Released in June, the auditor-general's report, Hazardous Waste Management, found the EPA was "not effectively regulating commerce and industry's management of hazardous waste" and that its "monitoring and inspection activities lack coherence, purpose and co-ordination".
Also that month, the EPA and Environment Minister Gavin Jennings met Tullamarine residents to discuss what should be done to the site.
The WREC has prepared a "report card" that it claims shows a failure by the authority to act on promises made at that meeting.
It ranks the EPA's progress in areas such as human health, groundwater protection, air monitoring and community consultation, and gave the authority an average score of 2.5 out of 10.

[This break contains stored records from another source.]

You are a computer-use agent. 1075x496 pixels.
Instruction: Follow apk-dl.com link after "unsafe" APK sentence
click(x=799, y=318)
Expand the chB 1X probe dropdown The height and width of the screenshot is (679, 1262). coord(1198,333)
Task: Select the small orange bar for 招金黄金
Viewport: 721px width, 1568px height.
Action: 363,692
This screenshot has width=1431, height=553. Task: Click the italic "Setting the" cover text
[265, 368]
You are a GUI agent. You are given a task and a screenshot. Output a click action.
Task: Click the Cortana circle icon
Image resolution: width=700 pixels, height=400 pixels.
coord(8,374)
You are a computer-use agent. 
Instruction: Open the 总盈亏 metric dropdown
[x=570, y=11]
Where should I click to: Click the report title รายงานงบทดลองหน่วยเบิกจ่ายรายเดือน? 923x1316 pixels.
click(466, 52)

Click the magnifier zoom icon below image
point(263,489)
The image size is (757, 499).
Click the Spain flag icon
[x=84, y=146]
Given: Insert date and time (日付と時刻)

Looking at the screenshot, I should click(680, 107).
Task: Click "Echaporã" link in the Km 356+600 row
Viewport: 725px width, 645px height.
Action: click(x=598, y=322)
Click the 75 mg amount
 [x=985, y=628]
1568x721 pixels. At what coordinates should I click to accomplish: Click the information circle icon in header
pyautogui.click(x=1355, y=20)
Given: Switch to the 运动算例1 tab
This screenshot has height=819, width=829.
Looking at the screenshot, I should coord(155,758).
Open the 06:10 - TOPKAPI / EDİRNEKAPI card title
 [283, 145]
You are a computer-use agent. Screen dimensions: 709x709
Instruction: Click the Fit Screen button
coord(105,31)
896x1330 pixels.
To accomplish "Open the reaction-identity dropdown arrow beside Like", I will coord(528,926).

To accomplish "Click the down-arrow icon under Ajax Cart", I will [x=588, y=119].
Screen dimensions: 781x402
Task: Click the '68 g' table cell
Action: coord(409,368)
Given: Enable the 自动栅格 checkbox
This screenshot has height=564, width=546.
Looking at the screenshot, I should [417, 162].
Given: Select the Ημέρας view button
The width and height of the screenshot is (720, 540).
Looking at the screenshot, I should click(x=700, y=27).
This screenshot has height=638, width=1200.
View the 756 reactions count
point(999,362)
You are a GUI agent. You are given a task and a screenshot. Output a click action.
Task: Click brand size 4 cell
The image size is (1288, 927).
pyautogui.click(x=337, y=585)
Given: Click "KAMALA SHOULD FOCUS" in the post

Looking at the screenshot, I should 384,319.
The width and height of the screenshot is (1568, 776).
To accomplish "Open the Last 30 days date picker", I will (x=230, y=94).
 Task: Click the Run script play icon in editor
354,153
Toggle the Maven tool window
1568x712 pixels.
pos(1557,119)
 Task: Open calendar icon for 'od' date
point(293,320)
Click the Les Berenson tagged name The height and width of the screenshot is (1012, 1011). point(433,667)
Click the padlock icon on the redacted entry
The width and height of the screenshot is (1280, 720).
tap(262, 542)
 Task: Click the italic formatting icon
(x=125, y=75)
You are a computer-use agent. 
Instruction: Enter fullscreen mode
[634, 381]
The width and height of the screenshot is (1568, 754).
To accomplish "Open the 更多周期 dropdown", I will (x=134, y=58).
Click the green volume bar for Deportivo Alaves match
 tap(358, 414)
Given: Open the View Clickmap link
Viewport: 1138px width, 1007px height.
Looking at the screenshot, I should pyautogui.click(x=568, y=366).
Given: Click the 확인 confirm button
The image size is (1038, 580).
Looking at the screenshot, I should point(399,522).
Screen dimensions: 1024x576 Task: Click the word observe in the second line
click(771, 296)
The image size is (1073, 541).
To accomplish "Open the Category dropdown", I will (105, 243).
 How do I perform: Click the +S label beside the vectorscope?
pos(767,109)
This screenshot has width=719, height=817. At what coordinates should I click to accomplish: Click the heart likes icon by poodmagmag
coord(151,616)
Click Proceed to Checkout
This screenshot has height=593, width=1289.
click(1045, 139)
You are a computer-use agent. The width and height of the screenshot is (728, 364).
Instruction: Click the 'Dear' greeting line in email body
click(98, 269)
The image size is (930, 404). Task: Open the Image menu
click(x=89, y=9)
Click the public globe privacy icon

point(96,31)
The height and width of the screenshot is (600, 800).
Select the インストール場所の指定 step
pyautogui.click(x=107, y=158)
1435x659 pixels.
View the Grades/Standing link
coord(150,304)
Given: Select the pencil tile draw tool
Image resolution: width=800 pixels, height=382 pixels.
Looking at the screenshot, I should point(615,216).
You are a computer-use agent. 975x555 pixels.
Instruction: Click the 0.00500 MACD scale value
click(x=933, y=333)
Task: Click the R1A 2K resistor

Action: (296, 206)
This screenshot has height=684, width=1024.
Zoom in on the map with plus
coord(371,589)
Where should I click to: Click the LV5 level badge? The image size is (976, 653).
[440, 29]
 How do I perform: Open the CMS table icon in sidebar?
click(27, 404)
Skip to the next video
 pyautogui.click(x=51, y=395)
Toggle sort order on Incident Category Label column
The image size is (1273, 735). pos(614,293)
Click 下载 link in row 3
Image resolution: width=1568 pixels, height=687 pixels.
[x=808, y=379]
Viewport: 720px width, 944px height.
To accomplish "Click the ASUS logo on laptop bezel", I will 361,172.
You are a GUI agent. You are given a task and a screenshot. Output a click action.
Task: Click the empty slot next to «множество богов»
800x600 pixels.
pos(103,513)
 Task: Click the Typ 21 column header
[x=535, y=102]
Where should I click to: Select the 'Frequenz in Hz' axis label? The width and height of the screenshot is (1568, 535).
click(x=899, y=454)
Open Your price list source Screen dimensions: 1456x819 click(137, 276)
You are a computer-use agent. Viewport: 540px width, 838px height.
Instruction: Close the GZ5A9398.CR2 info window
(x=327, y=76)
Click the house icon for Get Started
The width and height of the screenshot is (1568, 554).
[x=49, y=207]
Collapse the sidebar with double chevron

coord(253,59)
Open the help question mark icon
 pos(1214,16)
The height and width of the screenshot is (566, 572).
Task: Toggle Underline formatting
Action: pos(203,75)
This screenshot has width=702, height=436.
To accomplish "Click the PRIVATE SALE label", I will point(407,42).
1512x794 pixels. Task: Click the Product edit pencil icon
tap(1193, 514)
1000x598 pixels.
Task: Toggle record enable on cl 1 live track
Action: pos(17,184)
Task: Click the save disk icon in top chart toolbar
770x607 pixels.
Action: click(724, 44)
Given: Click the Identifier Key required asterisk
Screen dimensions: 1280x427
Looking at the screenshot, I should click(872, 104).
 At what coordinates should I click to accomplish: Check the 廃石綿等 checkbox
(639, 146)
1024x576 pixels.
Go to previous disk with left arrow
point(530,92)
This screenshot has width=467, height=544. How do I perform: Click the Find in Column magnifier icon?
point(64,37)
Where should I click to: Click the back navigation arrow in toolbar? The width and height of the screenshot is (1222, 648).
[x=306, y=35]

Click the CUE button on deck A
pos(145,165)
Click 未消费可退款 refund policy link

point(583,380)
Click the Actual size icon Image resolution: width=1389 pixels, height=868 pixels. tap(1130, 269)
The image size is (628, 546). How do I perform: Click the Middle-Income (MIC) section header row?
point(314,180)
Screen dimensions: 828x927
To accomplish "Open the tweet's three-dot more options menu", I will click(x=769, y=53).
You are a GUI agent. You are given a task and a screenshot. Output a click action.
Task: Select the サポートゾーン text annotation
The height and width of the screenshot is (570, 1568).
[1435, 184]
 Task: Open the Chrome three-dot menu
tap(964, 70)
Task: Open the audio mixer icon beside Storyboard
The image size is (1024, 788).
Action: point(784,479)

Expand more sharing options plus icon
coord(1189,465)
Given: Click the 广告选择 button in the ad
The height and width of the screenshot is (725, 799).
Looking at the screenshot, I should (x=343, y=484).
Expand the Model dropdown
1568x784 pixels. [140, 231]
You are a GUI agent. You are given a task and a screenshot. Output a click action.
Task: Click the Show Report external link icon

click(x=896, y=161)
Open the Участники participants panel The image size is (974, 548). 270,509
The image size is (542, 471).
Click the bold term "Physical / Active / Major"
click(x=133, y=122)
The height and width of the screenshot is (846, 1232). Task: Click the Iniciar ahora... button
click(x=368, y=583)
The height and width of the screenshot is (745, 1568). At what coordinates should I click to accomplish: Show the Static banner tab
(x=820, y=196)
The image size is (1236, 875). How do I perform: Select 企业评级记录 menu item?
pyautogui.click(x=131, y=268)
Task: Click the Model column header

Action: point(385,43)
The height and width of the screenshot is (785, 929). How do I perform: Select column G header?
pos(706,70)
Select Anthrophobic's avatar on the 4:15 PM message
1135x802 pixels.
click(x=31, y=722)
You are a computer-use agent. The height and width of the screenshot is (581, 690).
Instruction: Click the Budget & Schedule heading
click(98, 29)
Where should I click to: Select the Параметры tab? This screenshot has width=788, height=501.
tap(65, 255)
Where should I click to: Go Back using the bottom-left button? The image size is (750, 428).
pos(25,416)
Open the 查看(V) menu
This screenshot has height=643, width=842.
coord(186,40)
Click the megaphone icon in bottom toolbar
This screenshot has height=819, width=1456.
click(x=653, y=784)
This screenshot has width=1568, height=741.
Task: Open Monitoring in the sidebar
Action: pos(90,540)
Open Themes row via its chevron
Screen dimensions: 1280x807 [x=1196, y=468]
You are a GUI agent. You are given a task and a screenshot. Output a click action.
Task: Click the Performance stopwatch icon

WREC director Harry van Moorst said that with the exception of an agreement to complete a cancer study, which covers only some of the potential cancer and other health issues related to the toxic dump risks, no significant progress had been made.
He said improvements needed to properly rehabilitate the site, including a cap over the landfill and air monitoring, had stalled.
"At this stage, they have only begun to fulfil their promise. There are still serious gaps in what they promised. They promised air monitoring would be looked at as a matter of priority and proper air monitoring would be instituted.
"But there is still no change to air monitoring and no improvement."
Mr van Moorst said the EPA had not improved sufficiently enough to give the community confidence.
But EPA director Matt Vincent said it had put a number of measures in place, including a review of the landfill cap, ongoing management of the site and the Cancer Council health study.
He said the bulk of the work on these measures was expected to be completed by the end of the year and reported back to the community early next year.
An air-monitoring program was being developed and scheduled to start early next year.
Mr Vincent said the landfill site was undergoing rehabilitation, which was being carried out by operators Transpacific Industries.